# my bengalkittens



## bengalpudel (Oct 25, 2008)

hi,
just wanted to share some photos of my first litter 

















i will get some new photos of my kittens when i have more time.
they are abot 4 weeks in the photos and now 12 weeks LOL

hope you like them

sabrina x


----------



## Biawhiska (Mar 28, 2008)

awwww mum and babies are all beautiful :drool:


----------



## Forbidden (Apr 4, 2008)

aww theyre gorgeous


----------



## colliemerles (Nov 2, 2007)

aww gorgeous, you must be very proud of them,


----------



## suzy93074 (Sep 3, 2008)

aaaaww they are sooooo cute:wink::thumbsup:


----------



## bengalpudel (Oct 25, 2008)

Thank you,
yes i am relay proud of them.
They are full of joy and so funny.
Here are new photos, just look how much they have grown hmy:

This is Abby









Ashley









And the boy Atreju


----------



## Natik (Mar 9, 2008)

they are absolutely stunning...u must be so proud


----------



## Sungold-Bengals (Mar 10, 2008)

They are really lovely

Atreju is looking especially gorgeous 

I love marbles, their coats seem to really shine :thumbup:


----------



## Jen26 (Apr 22, 2008)

Abby looks nice , i love her colouring, i have a marble too, there my favourite:smilewinkgrin::smilewinkgrin:


----------



## Abooksigun (Oct 16, 2008)

OMG!! Such stunning Marblies!! Beautiful litter congratulations!


----------



## Tigerkatz (Sep 29, 2008)

oh I LOVE marblies... beautiful babies!! you must be proud of your first litter


----------



## lymorelynn (Oct 4, 2008)

Stunning!

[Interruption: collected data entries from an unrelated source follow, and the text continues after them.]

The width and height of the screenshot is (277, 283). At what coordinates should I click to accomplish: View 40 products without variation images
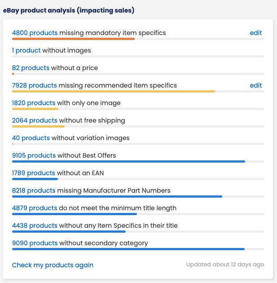coord(31,138)
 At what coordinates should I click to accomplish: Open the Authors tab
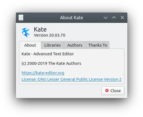[x=75, y=45]
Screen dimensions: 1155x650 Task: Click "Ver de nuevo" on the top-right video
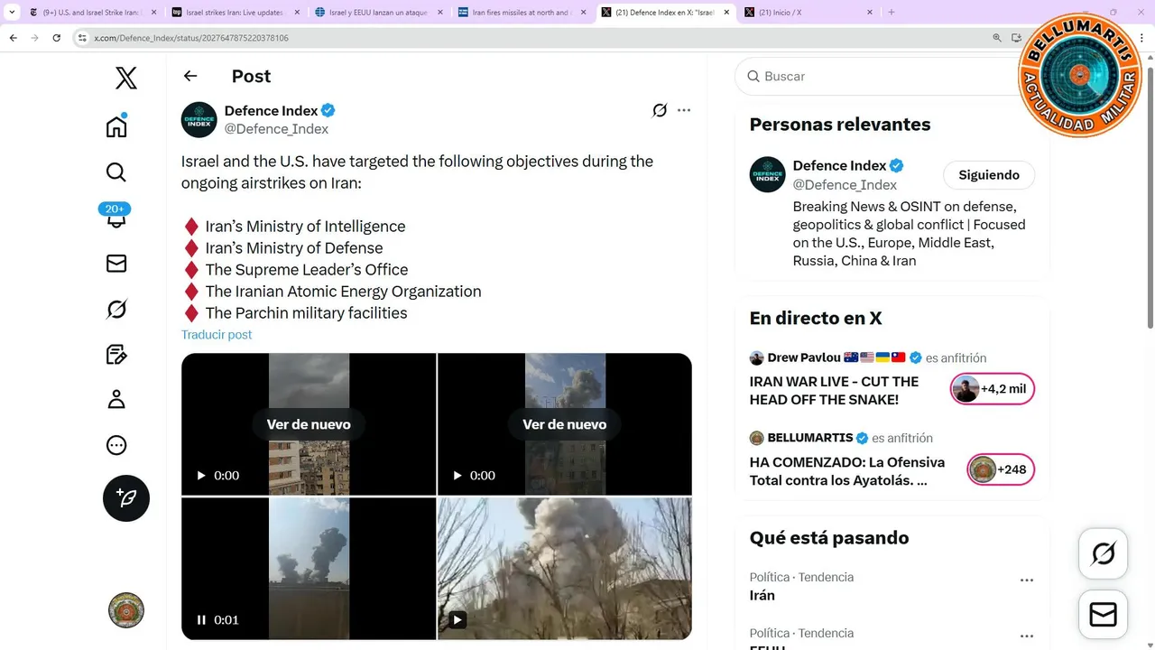[x=564, y=424]
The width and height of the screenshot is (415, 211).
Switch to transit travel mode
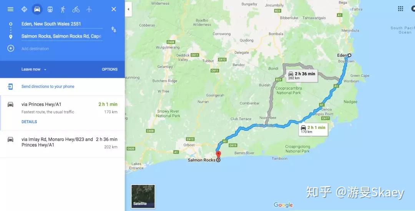click(50, 9)
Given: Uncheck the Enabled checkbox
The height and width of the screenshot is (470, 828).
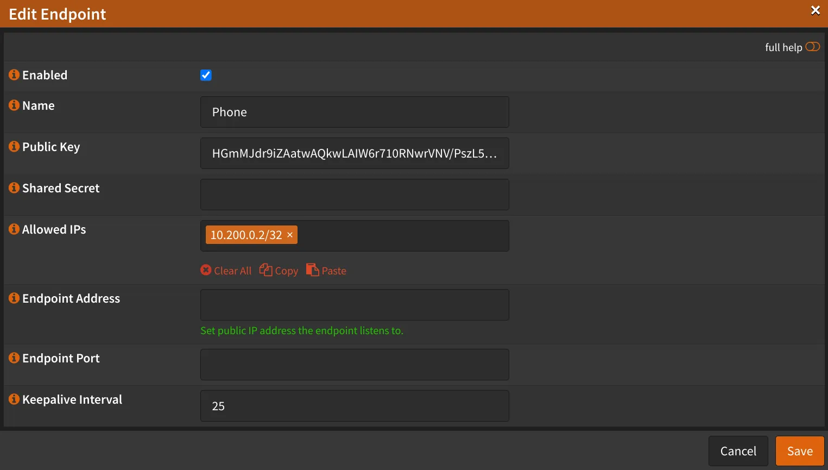Looking at the screenshot, I should pos(206,75).
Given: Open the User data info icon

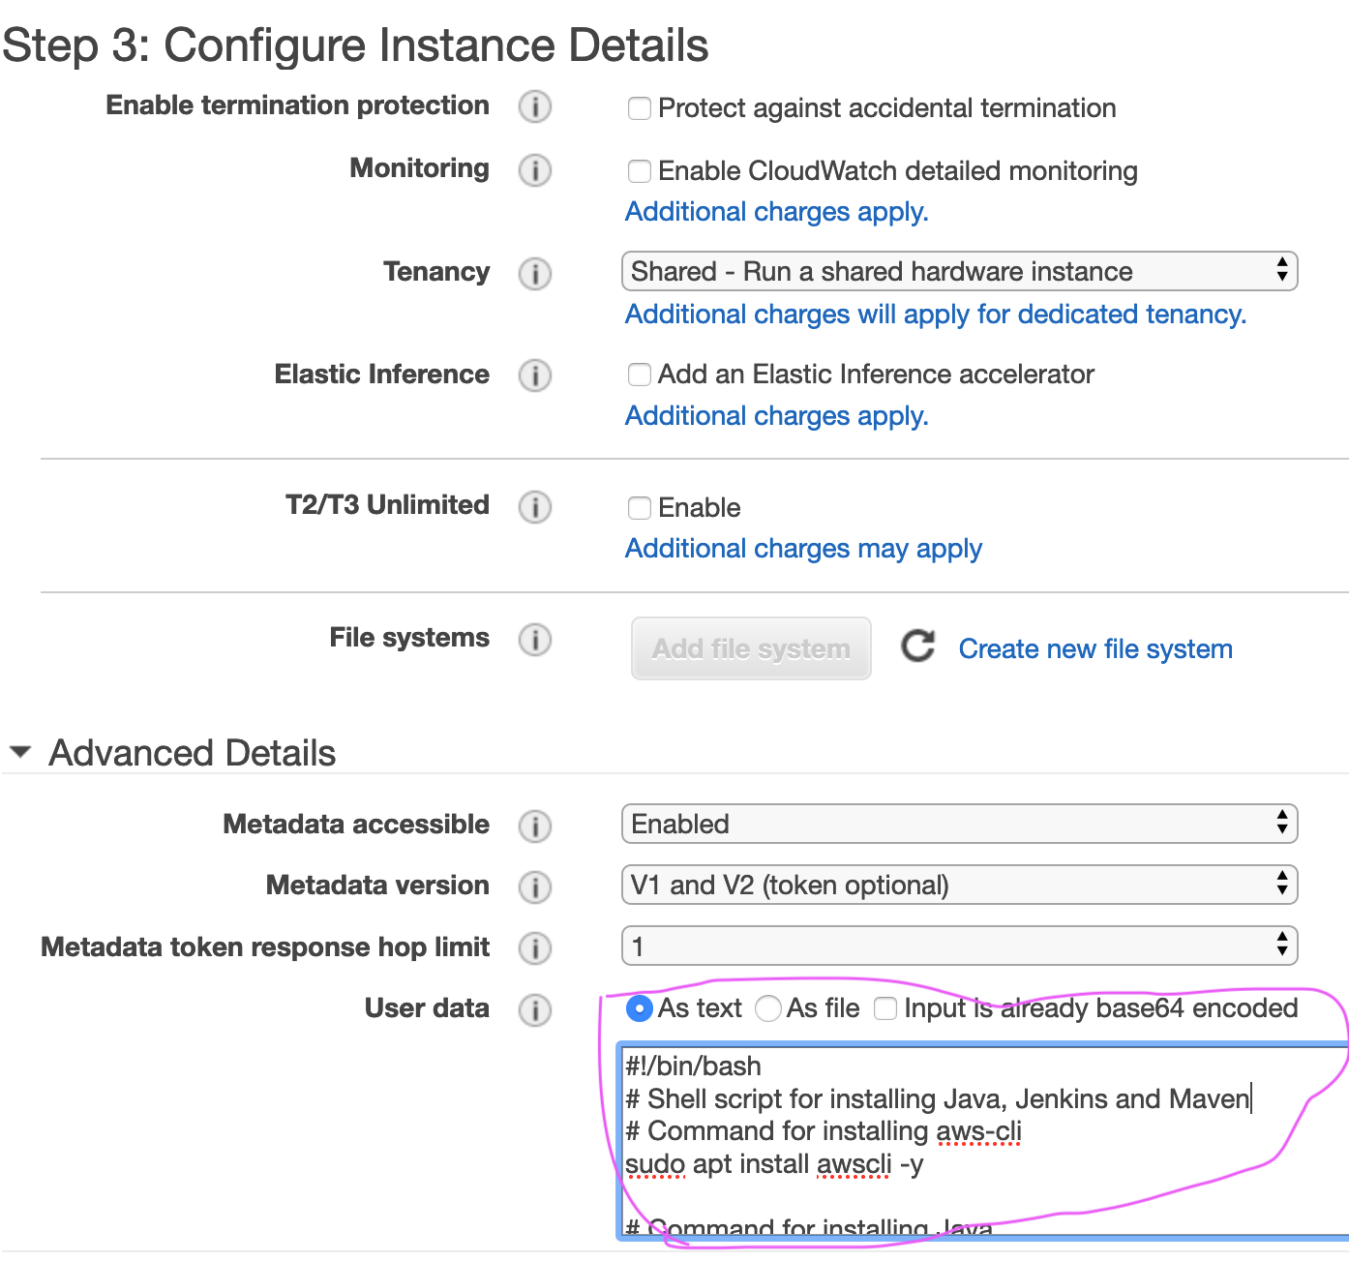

You must be so proud of them:biggrin:


----------



## PussyCatNan (Jun 24, 2008)

bengalpudel said:


> hi,
> just wanted to share some photos of my first litter
> 
> 
> ...


gorgeous, and loving the 1 nose diving the floor :001_tt1:


----------



## Aud's_Mum (Aug 4, 2008)

Wow! gorgeous kittens! 

And....Atreju......please tell me that name is from Neverending Story?? My favourite film EVER!! :thumbup1:


----------



## Guest (Oct 27, 2008)

They are beautiful - I think the bengal markings are just fantastic

Lou
X


----------



## bengalpudel (Oct 25, 2008)

Thank you for all the nice comments 
Yes the name Atreju is from the Neverending Storry.


----------



## janet001 (Apr 30, 2008)

They are *beautiful*,  do you show your cats?


----------



## bengalpudel (Oct 25, 2008)

Good morning,
I hope to show Abby, thats the one I keep my self LOL
But she is relay shy, so I am not sure if it is a good idea. But I will give it a try when she is a bit older and see if she likes it or not.


----------



## shanba (Oct 27, 2008)

what great examples of the bengal breed exellent condition with lovely coats they look very mysterious


----------